#### Assigned task
Write out the data again exactly, skipping every picture.

□ □ □ □

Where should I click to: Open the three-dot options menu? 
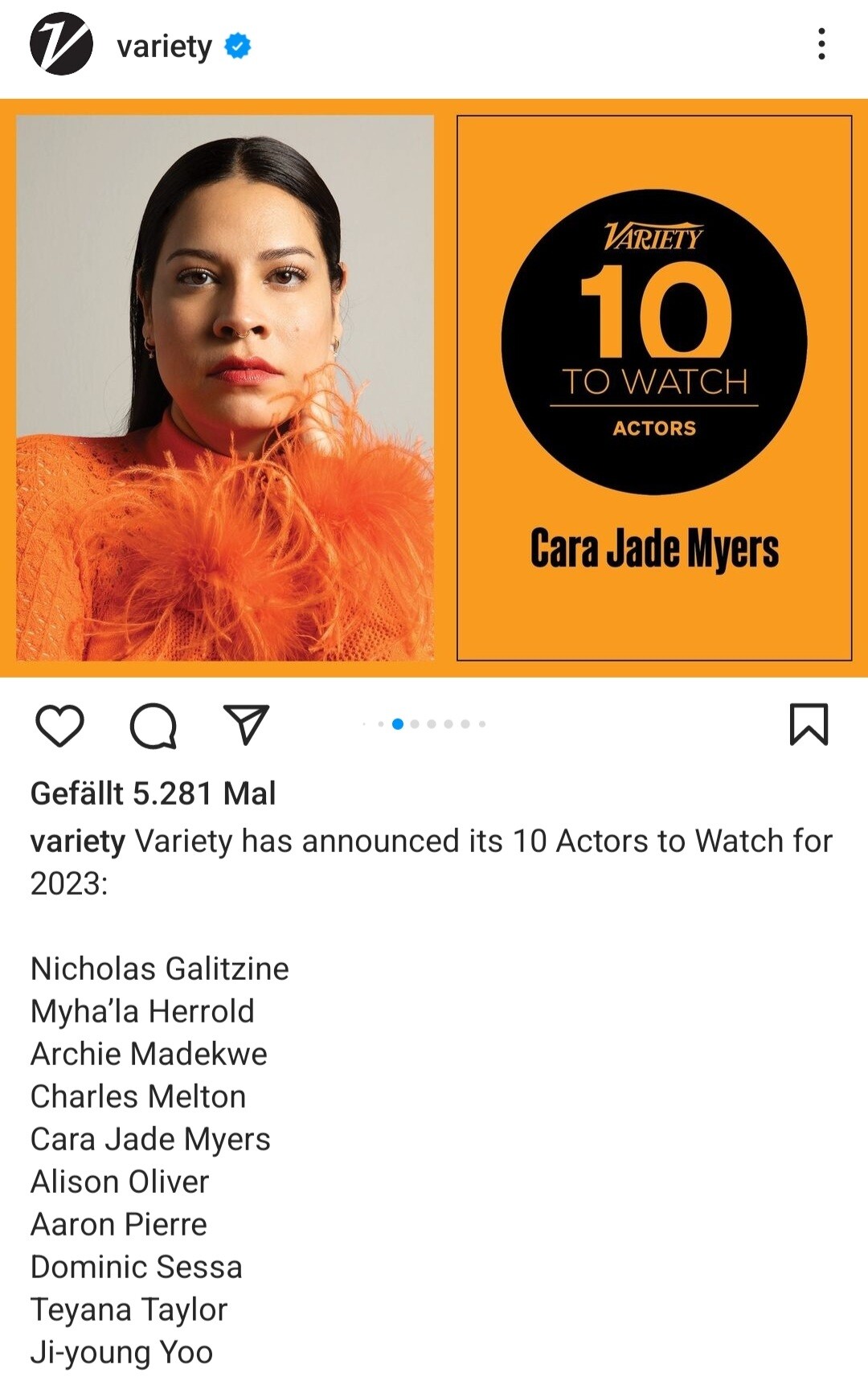click(x=821, y=44)
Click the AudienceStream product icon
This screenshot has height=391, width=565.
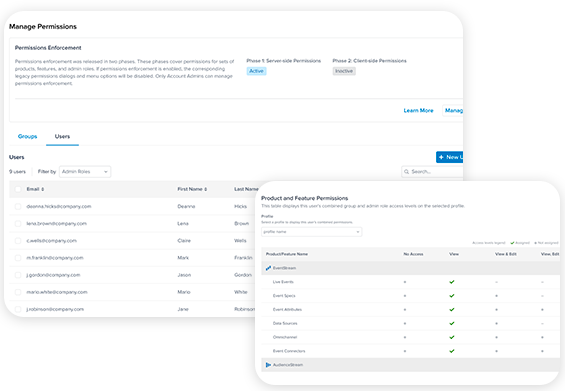[268, 365]
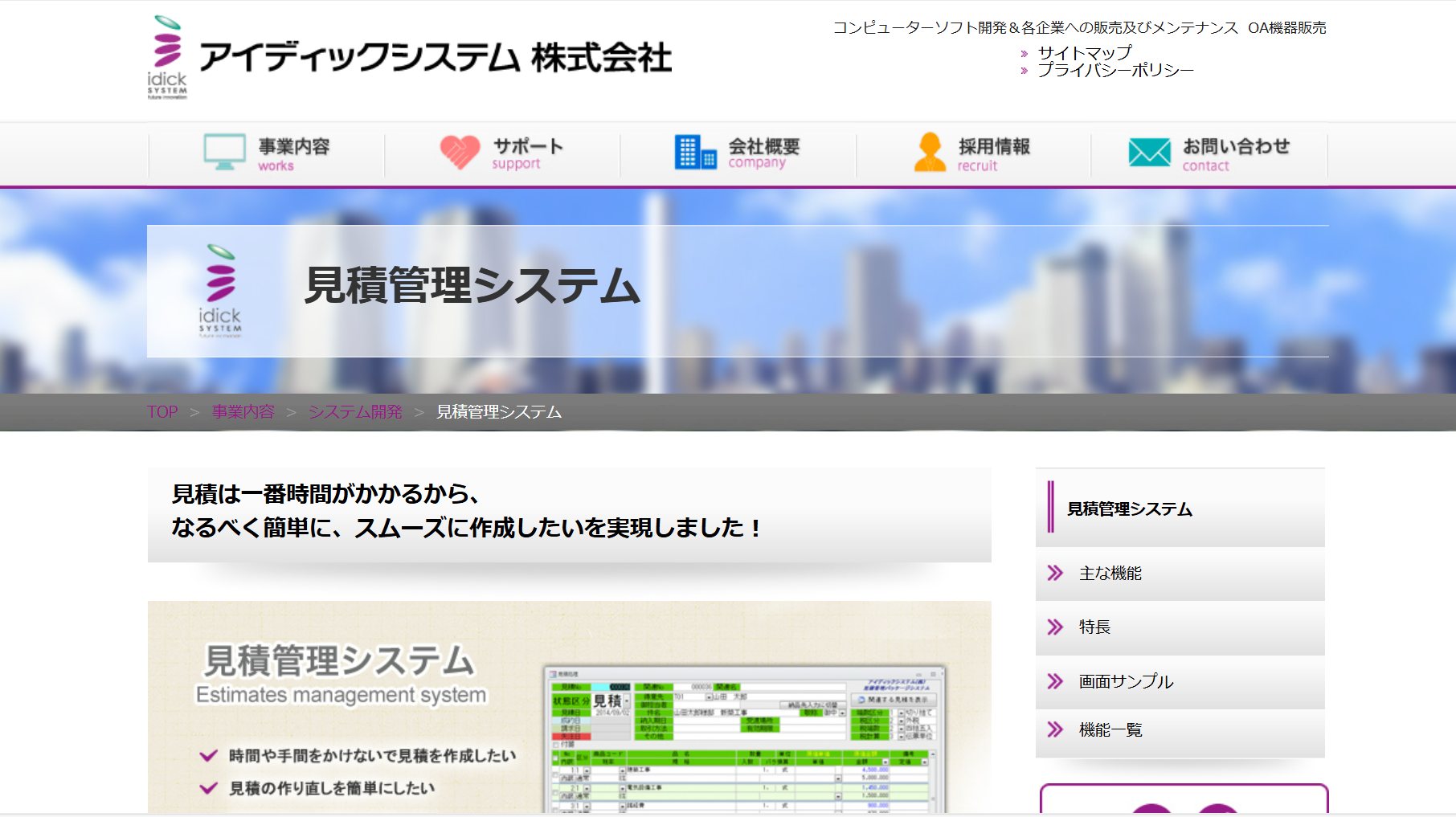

□ □ □ □

#### Task solution
Where should I click to: Open the three-dot options menu? 
click(x=821, y=44)
Click the AudienceStream product icon
This screenshot has height=391, width=565.
[268, 365]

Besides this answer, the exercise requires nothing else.